Dans 5 à 10 ans également, nous demanderons que les gens se fassent dépister afin de détecter les signes précoces de la maladie, et qu’ils participent à des essais cliniques pour des médicaments potentiellement neuroprotecteurs.

10. Que faut-il faire de plus pour accélérer la mise au point de traitements efficaces et, surtout, d’un remède?

Bien sûr, nous avons besoin de plus de fonds pour la recherche. C’est aussi simple que cela.  Et nous avons également besoin de plus d’argent pour les associations afin de soutenir les patients, les familles et les soignants. L’éducation est vitale.

11. Qu’est-ce qui vous donne de l’espoir, le cas échéant?

Jusqu’il y a deux ans, les enfants atteints d’amyotrophie spinale étaient dévastés par la maladie dès leur premier anniversaire et décédaient. Maintenant que nous comprenons les causes de cette maladie, nous avons pu mettre au point un remède. La mutation génétique peut être détectée à la naissance et ces enfants sont traités pour qu’ils ne développent pas la maladie. C’est incroyable.  C’est vraiment un miracle.  La même chose pourrait se produire pour la maladie de Parkinson. Une fois que nous aurons mieux compris le mécanisme, nous aurons une meilleure chance d’agir.

12. Quelles leçons de vie les patients Parkinson et leurs proches vous ont-ils montrées/appris ? Un patient en particulier vous a-t-il inspiré et pourquoi?

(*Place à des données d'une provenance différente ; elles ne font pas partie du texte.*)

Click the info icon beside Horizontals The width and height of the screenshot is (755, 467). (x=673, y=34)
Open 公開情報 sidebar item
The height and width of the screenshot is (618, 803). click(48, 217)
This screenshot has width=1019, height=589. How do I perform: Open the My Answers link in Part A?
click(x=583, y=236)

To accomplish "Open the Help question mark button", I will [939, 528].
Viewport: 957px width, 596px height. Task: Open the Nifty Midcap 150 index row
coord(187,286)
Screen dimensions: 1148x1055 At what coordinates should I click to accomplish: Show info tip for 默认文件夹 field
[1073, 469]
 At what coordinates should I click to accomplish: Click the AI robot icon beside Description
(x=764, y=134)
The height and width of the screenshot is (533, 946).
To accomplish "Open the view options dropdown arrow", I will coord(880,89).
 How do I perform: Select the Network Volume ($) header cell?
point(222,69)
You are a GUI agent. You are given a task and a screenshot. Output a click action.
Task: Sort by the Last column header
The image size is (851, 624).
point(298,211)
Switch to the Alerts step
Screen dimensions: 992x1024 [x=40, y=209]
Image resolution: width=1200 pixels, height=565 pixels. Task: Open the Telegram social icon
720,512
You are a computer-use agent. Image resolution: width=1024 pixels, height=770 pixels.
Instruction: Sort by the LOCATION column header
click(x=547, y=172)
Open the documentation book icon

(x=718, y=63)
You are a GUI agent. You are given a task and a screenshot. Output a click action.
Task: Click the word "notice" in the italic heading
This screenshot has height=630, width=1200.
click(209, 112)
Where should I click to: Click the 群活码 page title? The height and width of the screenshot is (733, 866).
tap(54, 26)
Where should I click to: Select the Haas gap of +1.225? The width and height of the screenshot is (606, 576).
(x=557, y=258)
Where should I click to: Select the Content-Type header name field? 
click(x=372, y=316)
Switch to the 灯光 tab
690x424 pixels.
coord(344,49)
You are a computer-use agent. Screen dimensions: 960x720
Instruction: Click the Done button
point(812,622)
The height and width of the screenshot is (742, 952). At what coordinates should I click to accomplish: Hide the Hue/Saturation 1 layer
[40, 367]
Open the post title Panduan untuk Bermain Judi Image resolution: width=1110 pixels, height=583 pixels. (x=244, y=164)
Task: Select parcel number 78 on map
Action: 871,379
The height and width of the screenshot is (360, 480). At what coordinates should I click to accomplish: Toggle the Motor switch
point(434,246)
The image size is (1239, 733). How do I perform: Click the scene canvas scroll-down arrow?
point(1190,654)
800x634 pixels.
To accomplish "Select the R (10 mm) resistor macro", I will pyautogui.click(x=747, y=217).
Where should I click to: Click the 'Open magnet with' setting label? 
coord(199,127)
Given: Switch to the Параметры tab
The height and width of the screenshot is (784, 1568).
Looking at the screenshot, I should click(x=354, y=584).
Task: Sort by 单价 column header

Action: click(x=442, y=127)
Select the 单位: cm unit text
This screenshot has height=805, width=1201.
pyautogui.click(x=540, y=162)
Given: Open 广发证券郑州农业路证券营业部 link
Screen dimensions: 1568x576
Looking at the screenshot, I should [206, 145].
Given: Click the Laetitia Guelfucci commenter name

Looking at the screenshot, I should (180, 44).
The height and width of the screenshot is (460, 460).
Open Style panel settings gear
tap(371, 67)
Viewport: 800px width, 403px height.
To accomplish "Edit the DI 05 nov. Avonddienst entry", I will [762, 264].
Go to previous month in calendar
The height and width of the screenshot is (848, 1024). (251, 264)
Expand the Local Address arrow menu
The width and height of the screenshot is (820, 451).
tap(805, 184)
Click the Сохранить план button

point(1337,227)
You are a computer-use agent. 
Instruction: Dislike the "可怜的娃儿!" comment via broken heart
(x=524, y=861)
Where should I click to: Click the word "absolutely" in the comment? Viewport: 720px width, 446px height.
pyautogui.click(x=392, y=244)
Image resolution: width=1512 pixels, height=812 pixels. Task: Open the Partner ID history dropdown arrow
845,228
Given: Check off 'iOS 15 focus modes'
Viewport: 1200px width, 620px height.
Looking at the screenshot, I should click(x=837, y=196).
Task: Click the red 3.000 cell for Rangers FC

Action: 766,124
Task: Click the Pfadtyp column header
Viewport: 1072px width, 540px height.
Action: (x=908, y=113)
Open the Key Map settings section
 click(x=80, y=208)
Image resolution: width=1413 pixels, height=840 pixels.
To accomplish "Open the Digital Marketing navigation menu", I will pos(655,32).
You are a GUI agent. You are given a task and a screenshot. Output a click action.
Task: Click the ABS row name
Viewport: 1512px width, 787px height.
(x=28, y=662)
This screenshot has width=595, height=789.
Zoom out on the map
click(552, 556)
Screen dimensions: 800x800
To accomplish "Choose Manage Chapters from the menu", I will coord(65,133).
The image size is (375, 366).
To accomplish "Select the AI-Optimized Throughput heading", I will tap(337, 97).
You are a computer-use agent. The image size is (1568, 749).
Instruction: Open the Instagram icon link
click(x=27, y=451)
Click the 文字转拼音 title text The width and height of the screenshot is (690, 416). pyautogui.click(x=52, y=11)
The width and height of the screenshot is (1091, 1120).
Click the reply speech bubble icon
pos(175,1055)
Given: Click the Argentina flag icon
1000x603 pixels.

Je dirais que j’ai appris à ne pas toujours être pressé.  À prendre le temps. Bien sûr, nous n’avons pas toujours beaucoup de temps, mais nous devons essayer de trouver des moyens d’être disponibles. Pour maintenir le dialogue.  Le deuxième conseil de vie que j’ai appris est l’humilité.  Certains de mes patients sont devenus… enfin… presque des amis. Vous vous engagez envers eux. Le plus dur est quand un patient ne veut plus vivre.  En Belgique, l’euthanasie est autorisée et la maladie de Parkinson est l’une des conditions pour lesquelles elle est acceptée. Quand un patient me demande de le faire, c’est très difficile. Après des années de traitement, ils me demandent de mettre fin à leur vie. Nous sommes éduqués pour guérir les gens, pas pour les tuer. Et pourtant, si le patient veut que vous le fassiez et qu’une confiance s’est établie au fil des ans, c’est sa dernière demande.  C’est une grande leçon d’humilité – très difficile.

13. Quelle devise essayez-vous de vivre?

C’est quelque chose d’important pour moi et j’y crois vraiment, mais je dois encore m’améliorer :

« Écoutez d’abord, parlez ensuite. » Et aussi … « Quoi que vous choisissiez de faire, faites-le au mieux de vos capacités. »

 

(Photo: Le professeur Maertens de Noordhout apprend à sa petite-fille à pêcher.)